▶ _Sección del documento_

-------

Entre tijeras, experiencia y futuro: el INTA Villa Regina volvió a poner en valor el arte de podar los montes frutales

En una región donde cada invierno define buena parte del destino productivo de la próxima temporada, la poda vuelve a ocupar un lugar central en el calendario frutícola del Alto Valle. Y esta vez, el interés superó todas las expectativas. El curso de poda en frutales de pepita y carozo organizado por INTA a través de la agencia de Villa Regina reunió a 60 participantes, una convocatoria que obligó incluso a reorganizar la dinámica de trabajo para garantizar una capacitación verdaderamente personalizada y de calidad.

La actividad es coordinada por el ingeniero agrónomo Sergio Ziaurriz y se desarrolla en la chacra del productor Armando Paternoli, un espacio que se transformó durante estas jornadas en una verdadera aula a cielo abierto donde convergen experiencia, técnica y transmisión de conocimiento.

Días atrás, Agrovalle había dialogado con Ziaurriz sobre la importancia estratégica de recuperar y profesionalizar las labores culturales dentro de los montes frutales. Aquella entrevista ya anticipaba un dato revelador: existe una necesidad concreta de formación, especialmente en tareas que requieren precisión, criterio agronómico y conocimiento fisiológico de las plantas. La masiva inscripción terminó confirmándolo.

Frente a semejante convocatoria, la organización decidió dividir a los asistentes en grupos reducidos de 15 personas. La medida no fue casual. En poda, observar de cerca, preguntar, corregir movimientos y analizar cada estructura vegetal resulta fundamental para comprender cómo intervenir correctamente sobre el árbol.

Porque podar no significa solamente cortar ramas. Implica interpretar el equilibrio entre vigor y producción, comprender la entrada de luz, anticipar la carga futura y construir arquitectura vegetal para lograr fruta de calidad. Y ese conocimiento, históricamente transmitido de generación en generación en el Valle, hoy vuelve a ser demandado con fuerza en un contexto donde la eficiencia productiva se volvió indispensable.

Durante las prácticas, los participantes trabajan directamente sobre montes de perales, manzanos y frutales de carozo, analizando distintos sistemas de conducción y estrategias de intervención según la edad de la planta, el estado sanitario y el objetivo productivo. La propuesta combina teoría y práctica intensiva, pero sobre todo recupera algo que muchas veces escasea: el aprendizaje en territorio.

La imagen de grupos reducidos caminando entre hileras de árboles, tijera en mano, escuchando atentamente las explicaciones técnicas y debatiendo decisiones de manejo sintetiza también una dimensión más profunda. En tiempos donde gran parte del debate agropecuario gira en torno a costos, crisis y rentabilidad, estas capacitaciones reflejan que todavía existe capital humano dispuesto a formarse, mejorar y sostener la cultura productiva regional.

La poda, quizás una de las labores más silenciosas del invierno, sigue siendo una de las más determinantes para el futuro de la fruta patagónica. Y el interés despertado por este curso del INTA deja una señal clara: el conocimiento técnico continúa siendo una herramienta esencial para defender la competitividad y la identidad frutícola del Alto Valle.

-------

▶ _Consigna 1_
Según el texto sobre el curso de poda, ¿en grupos de cuántas personas se dividió a los asistentes?
▶ _Consigna 2_
Reescriba el pasaje del texto sobre el curso de poda desde "Porque podar no" hasta "aprendizaje en territorio.", ambos incluidos, y sustituya "perales" por "ciruelos".

-------

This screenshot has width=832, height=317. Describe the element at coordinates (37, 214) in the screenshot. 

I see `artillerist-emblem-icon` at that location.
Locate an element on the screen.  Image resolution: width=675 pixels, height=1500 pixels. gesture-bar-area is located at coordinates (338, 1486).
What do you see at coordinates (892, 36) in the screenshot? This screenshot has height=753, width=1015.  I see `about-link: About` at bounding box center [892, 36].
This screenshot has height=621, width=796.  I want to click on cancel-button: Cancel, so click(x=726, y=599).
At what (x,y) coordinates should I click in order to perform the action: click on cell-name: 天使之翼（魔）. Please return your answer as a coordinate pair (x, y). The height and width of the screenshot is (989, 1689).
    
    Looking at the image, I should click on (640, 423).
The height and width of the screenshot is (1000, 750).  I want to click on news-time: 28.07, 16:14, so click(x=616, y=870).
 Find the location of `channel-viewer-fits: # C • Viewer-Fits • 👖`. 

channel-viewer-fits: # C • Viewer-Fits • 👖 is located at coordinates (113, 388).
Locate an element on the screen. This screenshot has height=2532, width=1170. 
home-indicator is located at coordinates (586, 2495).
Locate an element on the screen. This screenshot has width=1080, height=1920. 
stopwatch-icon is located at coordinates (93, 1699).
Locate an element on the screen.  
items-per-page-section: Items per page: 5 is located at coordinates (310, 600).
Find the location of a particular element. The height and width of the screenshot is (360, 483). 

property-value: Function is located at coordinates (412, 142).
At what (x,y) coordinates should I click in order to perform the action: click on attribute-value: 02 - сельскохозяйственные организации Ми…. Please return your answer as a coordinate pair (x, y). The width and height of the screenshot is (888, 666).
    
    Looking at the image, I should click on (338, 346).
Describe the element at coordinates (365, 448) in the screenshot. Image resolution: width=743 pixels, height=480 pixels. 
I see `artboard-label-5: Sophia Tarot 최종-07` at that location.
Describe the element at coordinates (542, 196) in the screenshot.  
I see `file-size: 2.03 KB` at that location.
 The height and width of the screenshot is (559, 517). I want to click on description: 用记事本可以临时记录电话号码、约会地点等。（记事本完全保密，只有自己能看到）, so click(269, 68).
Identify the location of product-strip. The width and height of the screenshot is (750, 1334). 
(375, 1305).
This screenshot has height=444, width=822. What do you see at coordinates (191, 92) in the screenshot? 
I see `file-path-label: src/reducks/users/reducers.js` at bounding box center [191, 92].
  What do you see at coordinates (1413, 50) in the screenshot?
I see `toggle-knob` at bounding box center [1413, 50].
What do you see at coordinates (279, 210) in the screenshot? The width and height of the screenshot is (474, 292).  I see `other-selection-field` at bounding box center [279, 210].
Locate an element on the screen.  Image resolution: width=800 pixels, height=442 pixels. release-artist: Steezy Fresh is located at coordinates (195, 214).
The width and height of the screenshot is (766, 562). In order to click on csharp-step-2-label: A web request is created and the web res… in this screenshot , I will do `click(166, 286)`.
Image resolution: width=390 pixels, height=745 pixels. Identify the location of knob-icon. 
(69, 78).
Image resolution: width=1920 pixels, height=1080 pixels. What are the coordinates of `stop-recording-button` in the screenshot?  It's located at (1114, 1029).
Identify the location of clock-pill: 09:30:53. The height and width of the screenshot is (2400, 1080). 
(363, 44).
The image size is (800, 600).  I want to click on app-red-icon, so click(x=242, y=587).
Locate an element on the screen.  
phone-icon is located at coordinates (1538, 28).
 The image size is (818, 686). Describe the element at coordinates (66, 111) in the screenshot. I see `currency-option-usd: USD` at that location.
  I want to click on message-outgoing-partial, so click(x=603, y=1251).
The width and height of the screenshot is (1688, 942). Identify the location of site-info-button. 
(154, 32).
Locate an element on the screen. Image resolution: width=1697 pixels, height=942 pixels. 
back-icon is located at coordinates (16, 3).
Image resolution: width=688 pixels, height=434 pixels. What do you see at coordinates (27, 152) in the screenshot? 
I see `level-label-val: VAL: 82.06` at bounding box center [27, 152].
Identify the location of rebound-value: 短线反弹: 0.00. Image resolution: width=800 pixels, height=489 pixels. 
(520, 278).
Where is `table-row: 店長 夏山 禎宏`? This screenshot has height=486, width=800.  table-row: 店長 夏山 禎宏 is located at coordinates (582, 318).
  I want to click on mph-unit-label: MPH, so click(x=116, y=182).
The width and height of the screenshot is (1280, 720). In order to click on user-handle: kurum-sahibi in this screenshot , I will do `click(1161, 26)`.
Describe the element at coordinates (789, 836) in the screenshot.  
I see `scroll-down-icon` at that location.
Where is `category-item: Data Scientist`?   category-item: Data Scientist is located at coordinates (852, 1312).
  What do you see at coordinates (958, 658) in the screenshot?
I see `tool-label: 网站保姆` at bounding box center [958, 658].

-------

▶ _Respuesta a la consigna 1_
En grupos reducidos de 15 personas.

▶ _Respuesta a la consigna 2_
Porque podar no significa solamente cortar ramas. Implica interpretar el equilibrio entre vigor y producción, comprender la entrada de luz, anticipar la carga futura y construir arquitectura vegetal para lograr fruta de calidad. Y ese conocimiento, históricamente transmitido de generación en generación en el Valle, hoy vuelve a ser demandado con fuerza en un contexto donde la eficiencia productiva se volvió indispensable.

Durante las prácticas, los participantes trabajan directamente sobre montes de ciruelos, manzanos y frutales de carozo, analizando distintos sistemas de conducción y estrategias de intervención según la edad de la planta, el estado sanitario y el objetivo productivo. La propuesta combina teoría y práctica intensiva, pero sobre todo recupera algo que muchas veces escasea: el aprendizaje en territorio.